**Source extract:**
From: Corey Bryant <coreyb@linux.vnet.ibm.com>
To: Kevin Wolf <kwolf@redhat.com>
Cc: aliguori@us.ibm.com, stefanha@linux.vnet.ibm.com,
libvir-list@redhat.com, qemu-devel@nongnu.org,
Luiz Capitulino <lcapitulino@redhat.com>,
pbonzini@redhat.com, Eric Blake <eblake@redhat.com>
Subject: Re: [Qemu-devel] [PATCH v4 0/7] file descriptor passing using pass-fd
Date: Thu, 05 Jul 2012 10:22:41 -0400 [thread overview]
Message-ID: <4FF5A331.9030108@linux.vnet.ibm.com> (raw)
In-Reply-To: <4FF3F806.7020307@redhat.com>
On 07/04/2012 04:00 AM, Kevin Wolf wrote:
> Am 03.07.2012 19:03, schrieb Eric Blake:
>>>>> 2. drive_add file=/dev/fdset/1 -> qemu_open uses the first fd from the
>>>>> set that has access flags matching the qemu_open action flags.
>>>>> qemu_open increments refcount for this fd.
>>>>> 3. add-fd /dev/fdset/1 FDSET={M} -> qemu adds fd to set named
>>>>> "/dev/fdset/1" - command returns qemu fd to caller (e.g fd=5). libvirt
>>>>> in-use flag turned on for fd.
>>>>> 3. block-commit -> qemu_open reopens "/dev/fdset/1" by using the first
>>>>> fd from the set that has access flags matching the qemu_open action
>>>>> flags. qemu_open increments refcount for this fd.
>>>>> 4. remove-fd /dev/fdset/1 5 -> caller requests fd==5 be removed from the
>>>>> set. turns libvirt in-use flag off marking the fd ready to be closed
>>>>> when qemu is done with it.
>>>>
>>>> If we decided to not return the individual fd numbers to libvirt, file
>>>> descriptors would be uniquely identified by an fdset/flags pair here.
>>>>
>>>
>>> Are you saying we'd pass the fdset name and flags parameters on
>>> remove-fd to somehow identify the fds to remove?
>>
>> Passing the flag parameters is not trivial, as that would mean the QMP
>> code would have to define constants mapping to all of the O_* flags that
>> qemu_open supports. It's easier to support closing by fd number.
>
> Good point. So pass-fd or whatever it will be called needs to returnn
> both fdset number and the individual fd number.
>
>>>>> 5. qemu_close decrements refcount for fd, and closes fd when refcount is
>>>>> zero and libvirt in use flag is off.
>>>>
>>>> The monitor could just hold another reference, then we save the
>>>> additional flag. But that's a qemu implementation detail.
>>>>
>>>
>>> I'm not sure I understand what you mean.
>>
>> pass-fd (or add-fd, whatever name we give it) adds an fd to an fdset,
>> with initial use count of 1 (the use is the monitor). qemu_open()

[Stored data entries]
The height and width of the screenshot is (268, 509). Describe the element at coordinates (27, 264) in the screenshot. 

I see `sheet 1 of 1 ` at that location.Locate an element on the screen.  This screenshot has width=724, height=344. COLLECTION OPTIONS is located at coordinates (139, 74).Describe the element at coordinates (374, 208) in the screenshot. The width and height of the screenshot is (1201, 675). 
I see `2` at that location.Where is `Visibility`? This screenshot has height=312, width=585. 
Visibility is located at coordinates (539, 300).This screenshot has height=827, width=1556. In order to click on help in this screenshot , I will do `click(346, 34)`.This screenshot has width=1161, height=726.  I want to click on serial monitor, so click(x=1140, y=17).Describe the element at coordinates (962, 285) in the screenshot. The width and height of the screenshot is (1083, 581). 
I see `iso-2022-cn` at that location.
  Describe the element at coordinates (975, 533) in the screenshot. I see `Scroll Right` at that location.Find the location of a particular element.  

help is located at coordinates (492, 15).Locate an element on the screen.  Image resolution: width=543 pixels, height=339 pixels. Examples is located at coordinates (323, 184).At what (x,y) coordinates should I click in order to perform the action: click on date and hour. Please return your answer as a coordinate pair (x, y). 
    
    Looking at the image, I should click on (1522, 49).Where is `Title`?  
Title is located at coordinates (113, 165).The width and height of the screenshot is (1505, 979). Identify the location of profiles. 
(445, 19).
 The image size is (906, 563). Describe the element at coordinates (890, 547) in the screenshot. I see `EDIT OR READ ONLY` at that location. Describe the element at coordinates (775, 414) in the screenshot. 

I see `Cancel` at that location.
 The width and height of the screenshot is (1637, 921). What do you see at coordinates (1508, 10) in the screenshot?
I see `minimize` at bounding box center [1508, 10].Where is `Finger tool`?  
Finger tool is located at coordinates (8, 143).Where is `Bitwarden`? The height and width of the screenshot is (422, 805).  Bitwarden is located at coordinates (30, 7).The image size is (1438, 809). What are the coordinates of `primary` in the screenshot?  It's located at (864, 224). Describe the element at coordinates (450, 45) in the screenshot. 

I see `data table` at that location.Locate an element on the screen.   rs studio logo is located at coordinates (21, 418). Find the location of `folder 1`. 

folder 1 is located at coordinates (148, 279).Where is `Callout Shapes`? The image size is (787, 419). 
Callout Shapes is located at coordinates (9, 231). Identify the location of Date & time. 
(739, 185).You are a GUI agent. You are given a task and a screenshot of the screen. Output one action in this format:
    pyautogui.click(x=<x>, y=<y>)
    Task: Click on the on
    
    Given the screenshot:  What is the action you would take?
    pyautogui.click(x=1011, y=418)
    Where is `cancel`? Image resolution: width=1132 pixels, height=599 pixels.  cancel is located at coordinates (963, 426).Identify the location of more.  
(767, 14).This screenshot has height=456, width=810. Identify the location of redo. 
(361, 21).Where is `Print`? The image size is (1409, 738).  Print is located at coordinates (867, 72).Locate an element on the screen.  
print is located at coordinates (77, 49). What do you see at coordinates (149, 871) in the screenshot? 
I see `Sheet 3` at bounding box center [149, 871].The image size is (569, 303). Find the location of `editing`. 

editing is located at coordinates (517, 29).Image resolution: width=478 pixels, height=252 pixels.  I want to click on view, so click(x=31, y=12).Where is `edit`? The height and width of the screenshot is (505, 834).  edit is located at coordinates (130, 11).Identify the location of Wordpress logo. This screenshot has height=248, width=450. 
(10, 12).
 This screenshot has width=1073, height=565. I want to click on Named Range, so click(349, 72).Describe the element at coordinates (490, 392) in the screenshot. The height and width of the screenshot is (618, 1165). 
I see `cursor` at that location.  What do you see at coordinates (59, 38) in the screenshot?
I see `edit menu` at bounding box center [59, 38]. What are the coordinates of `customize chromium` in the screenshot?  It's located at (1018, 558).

**To do:** Please restate the pass-fd thread from "In-Reply-To: <4FF3F806.7020307@redhat.com>" to "turned on for fd.", swapping "refcount" for "reference count".

**In response:**
In-Reply-To: <4FF3F806.7020307@redhat.com>
On 07/04/2012 04:00 AM, Kevin Wolf wrote:
> Am 03.07.2012 19:03, schrieb Eric Blake:
>>>>> 2. drive_add file=/dev/fdset/1 -> qemu_open uses the first fd from the
>>>>> set that has access flags matching the qemu_open action flags.
>>>>> qemu_open increments reference count for this fd.
>>>>> 3. add-fd /dev/fdset/1 FDSET={M} -> qemu adds fd to set named
>>>>> "/dev/fdset/1" - command returns qemu fd to caller (e.g fd=5). libvirt
>>>>> in-use flag turned on for fd.